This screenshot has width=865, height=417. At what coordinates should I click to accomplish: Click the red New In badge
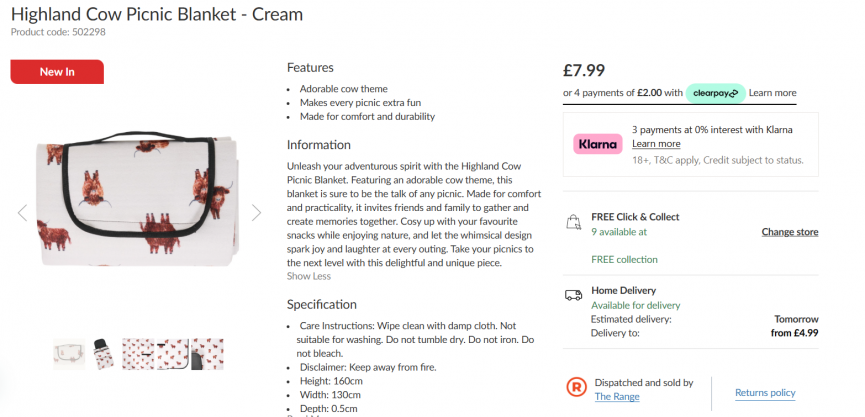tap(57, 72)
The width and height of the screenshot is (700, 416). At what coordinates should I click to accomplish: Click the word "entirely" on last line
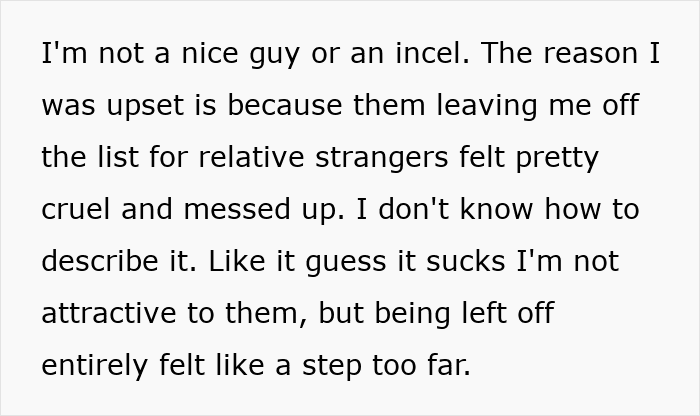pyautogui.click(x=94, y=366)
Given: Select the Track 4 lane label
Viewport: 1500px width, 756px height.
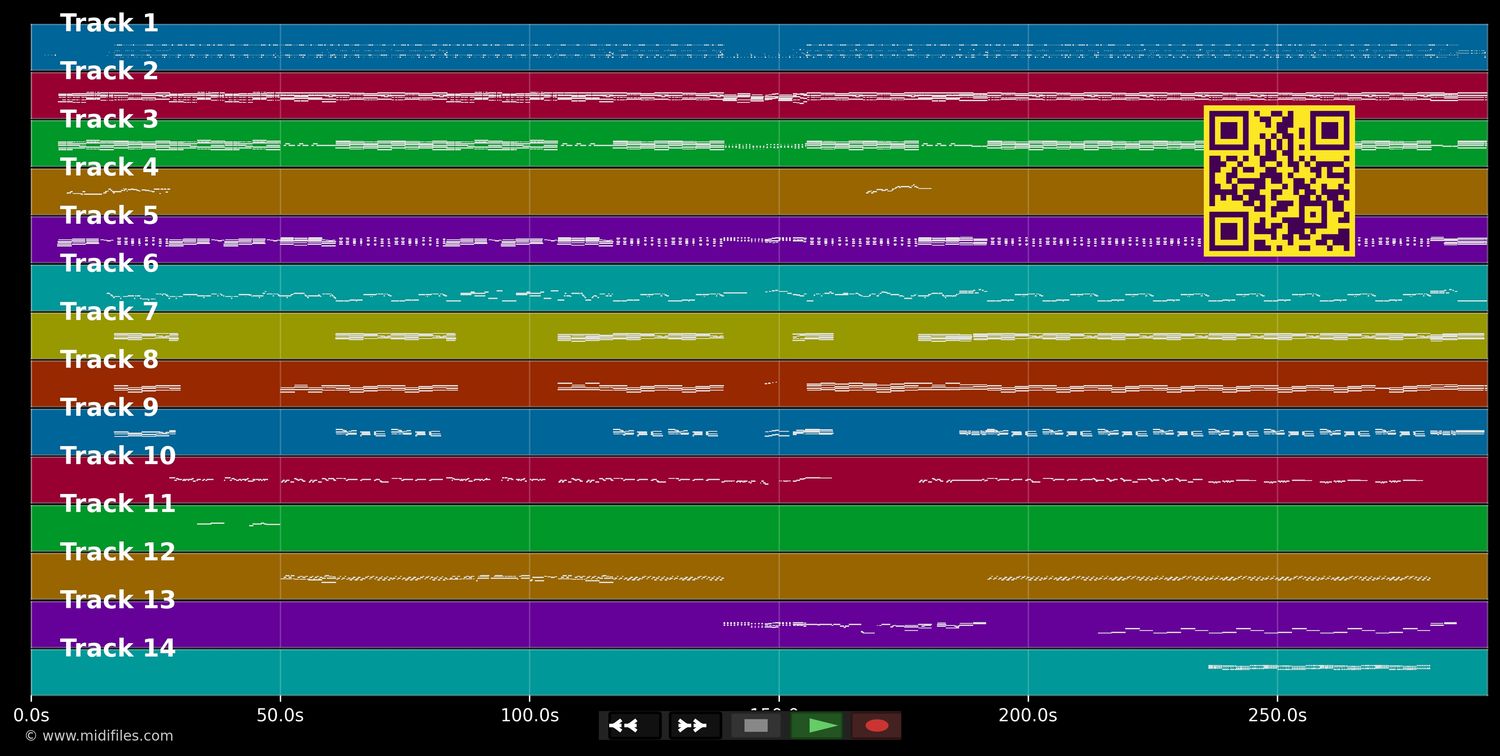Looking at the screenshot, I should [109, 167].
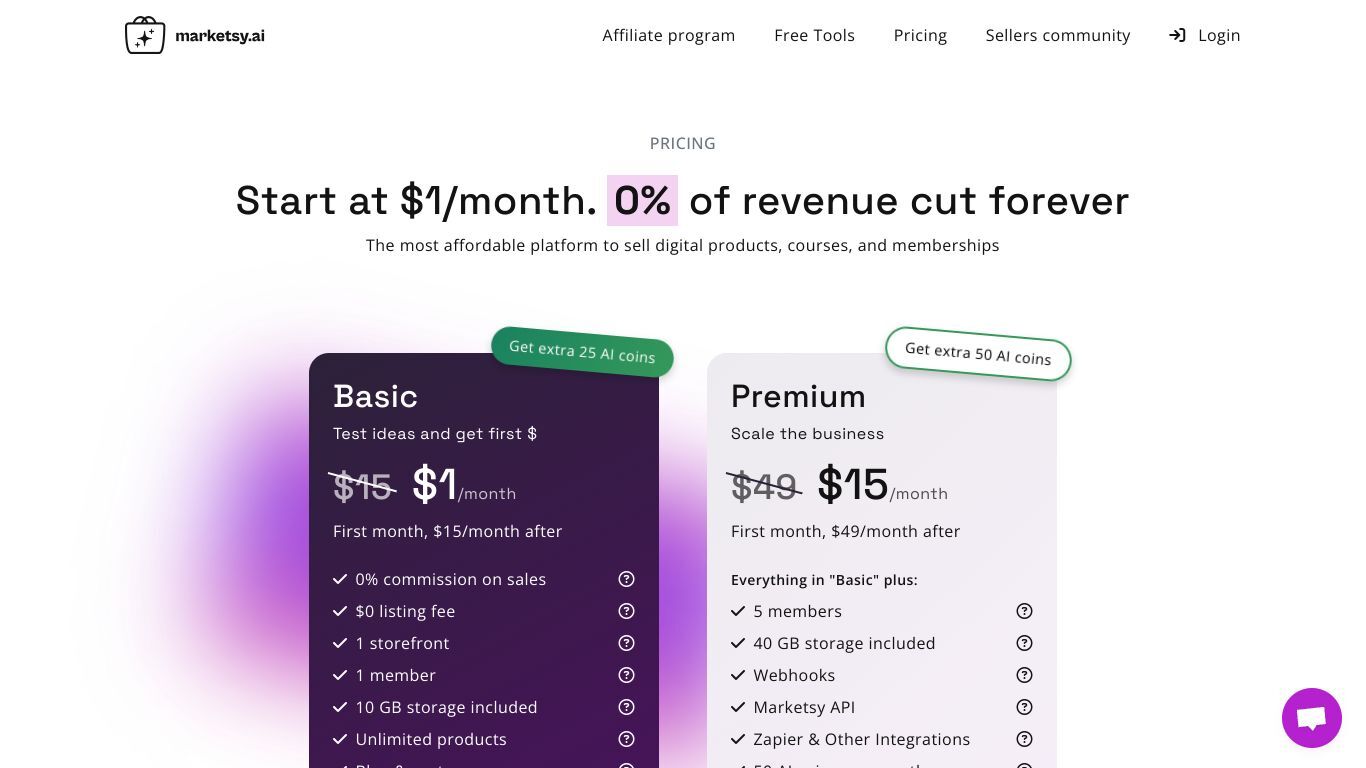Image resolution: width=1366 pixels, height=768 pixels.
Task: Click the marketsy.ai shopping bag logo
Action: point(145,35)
★ ★ ★ ★
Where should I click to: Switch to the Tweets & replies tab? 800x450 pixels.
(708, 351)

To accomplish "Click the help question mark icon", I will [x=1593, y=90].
★ ★ ★ ★
**WHAT IS BEING ASKED:** Using the data above, print only the lines starting at the one with "This screenshot has" and ending at the one with "Given: Select the Track 4 lane label", exactly as they stand, minus the pictures.

**ANSWER SPACE:**
This screenshot has width=865, height=417. At what coordinates should I click to accomplish: Click the red New In badge
tap(57, 72)
The width and height of the screenshot is (700, 416). At what coordinates should I click to accomplish: Click the word "entirely" on last line
pyautogui.click(x=94, y=366)
Given: Select the Track 4 lane label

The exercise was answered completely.